I read three of this guy’s books, including The Making of a Jew and The Making of a Businessman, and they were absolutely worthless. They added nothing. There was no point to publishing them. There were no original insights. There were no great stories. They were just a waste.
So I’m reading all these tributes to Edgar Bronfman Sr. and I’m wondering, where’s the beef? What am I missing? What I do know about the man is that he put his name on a bunch of books he undoubtedly did not write and that did nothing for humanity. It must have given him great ego satisfaction but his books made zero contribution. It’s hard to publish many books and make no contribution but Edgar Bronfman Sr. did that.
This guy had five marriages and yet felt entitled to publish all these books on Judaism and the Jews that were nothing but tired liberal cliches.
My view on obituaries is that they are a wonderful opportunity to tell the truth. I don’t know much about Edgar Bronfman Sr., but what I do know is almost entirely from his own books, and hence my memory of him is so sharply negative.
Edgar Bronfman reminds me of another famous Jew who wrote three useless books prior to moving to Israel — Rabbi Daniel Gordis. Then he hit his stride and did great work.

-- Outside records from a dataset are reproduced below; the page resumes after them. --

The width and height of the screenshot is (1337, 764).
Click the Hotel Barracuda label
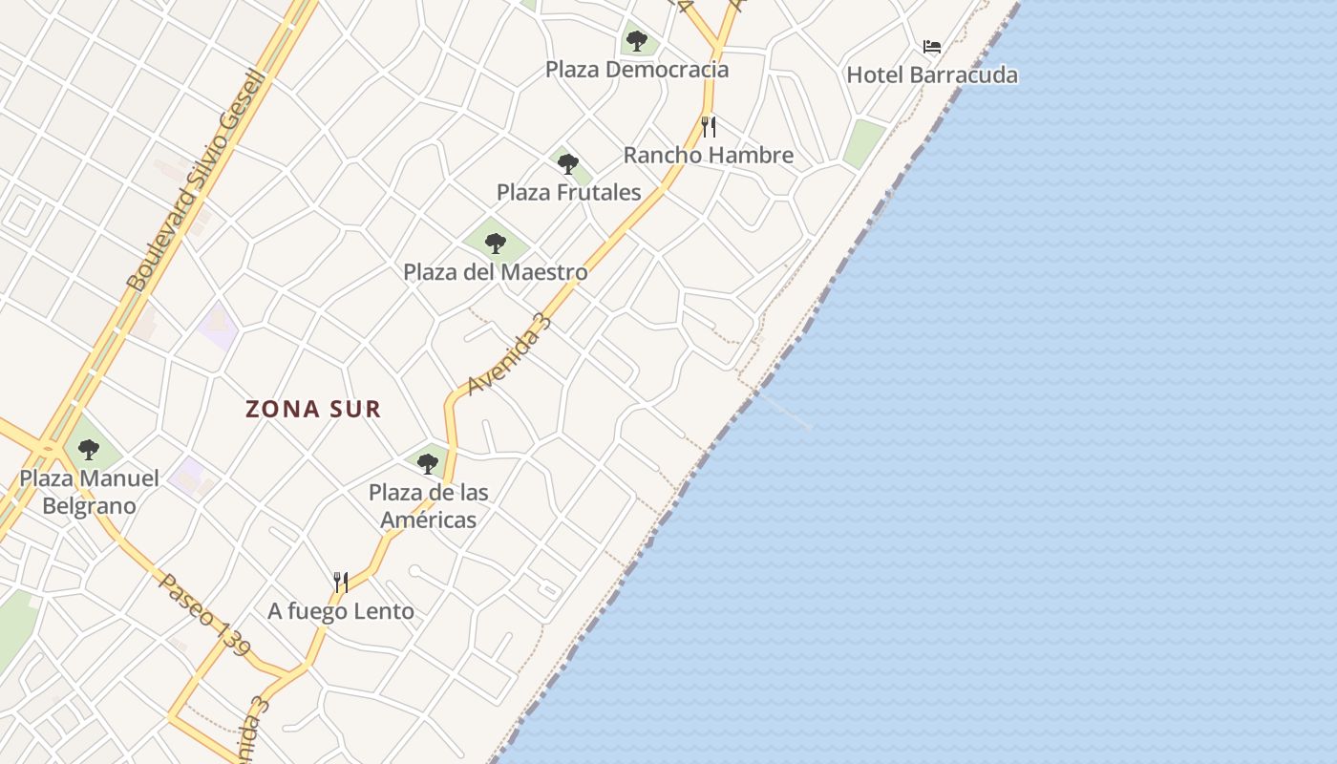pos(932,74)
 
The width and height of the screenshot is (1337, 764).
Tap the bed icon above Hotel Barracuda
pos(932,46)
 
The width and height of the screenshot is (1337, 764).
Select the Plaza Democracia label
pos(637,69)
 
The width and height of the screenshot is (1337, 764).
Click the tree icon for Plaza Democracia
pos(637,41)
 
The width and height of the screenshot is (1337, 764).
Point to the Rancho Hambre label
pos(709,155)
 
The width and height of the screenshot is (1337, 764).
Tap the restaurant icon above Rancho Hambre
pos(709,126)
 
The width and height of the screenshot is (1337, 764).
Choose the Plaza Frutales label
pos(568,192)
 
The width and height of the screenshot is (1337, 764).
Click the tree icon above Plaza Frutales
pos(568,164)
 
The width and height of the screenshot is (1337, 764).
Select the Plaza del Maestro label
pos(495,271)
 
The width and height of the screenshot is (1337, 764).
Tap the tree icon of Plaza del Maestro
pos(495,243)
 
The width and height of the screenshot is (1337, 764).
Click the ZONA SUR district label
pos(313,409)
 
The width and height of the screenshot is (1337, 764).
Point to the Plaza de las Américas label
pos(428,506)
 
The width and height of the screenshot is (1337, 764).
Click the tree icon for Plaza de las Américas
pos(428,464)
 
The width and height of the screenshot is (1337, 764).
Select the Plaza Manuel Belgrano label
pos(89,492)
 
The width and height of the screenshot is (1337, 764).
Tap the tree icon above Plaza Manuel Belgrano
pos(89,449)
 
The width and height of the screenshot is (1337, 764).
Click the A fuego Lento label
pos(341,611)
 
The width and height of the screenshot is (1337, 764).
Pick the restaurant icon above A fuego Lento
pos(341,582)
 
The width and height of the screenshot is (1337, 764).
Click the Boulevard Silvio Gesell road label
pos(196,181)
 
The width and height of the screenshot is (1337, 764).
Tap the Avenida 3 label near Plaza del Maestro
pos(510,352)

I wrote about Edgar Bronfman Sr June 19, 2009:
I read his first two. Big mistake. They were dull.
His new book: "Hope, not fear: a path to Jewish renaissance"
Why does anyone publish this man? He has nothing to say.
Publishers Weekly says: Bronfman, a philanthropist, former World Jewish Congress president and former Seagram CEO, bemoans the dry, joyless Judaism of his youth, which he in turn transmitted to his own children. The Holocaust and fear of anti-Semitism are no longer enough to drive Jewish identity and participation, he argues, along with writer Zasloff; only a more open, more celebratory and hopeful communal life will draw and retain young Jews. This community must be pluralistic, unreservedly welcoming intermarried Jews and their spouses, gay Jews and others outside the traditional Jewish mold. (Among the scores of mostly young leaders the authors quote is the first Asian-American rabbi.). Few of these ideas are new, and, occasionally, Bronfman oversimplifies, as when he reduces the complex issue of intermarriage to the need for an open tent, mirroring the hospitality of the biblical Abraham and Sarah. Still, Bronfman has spoken to and learned from a highly diverse group of American Jewish religious and cultural leaders outside the mainstream to fashion a fairly coherent view of what a more vibrant Jewish future might looks like.
Jack Wertheimer wrote in the May 2003 Commentary magazine: “The past president of the World Jewish Congress, Edgar Bronfman, has urged any congregation dissatisfied with its rabbi’s teachings to rise up and “fire the rabbi and get one who will do its bidding.”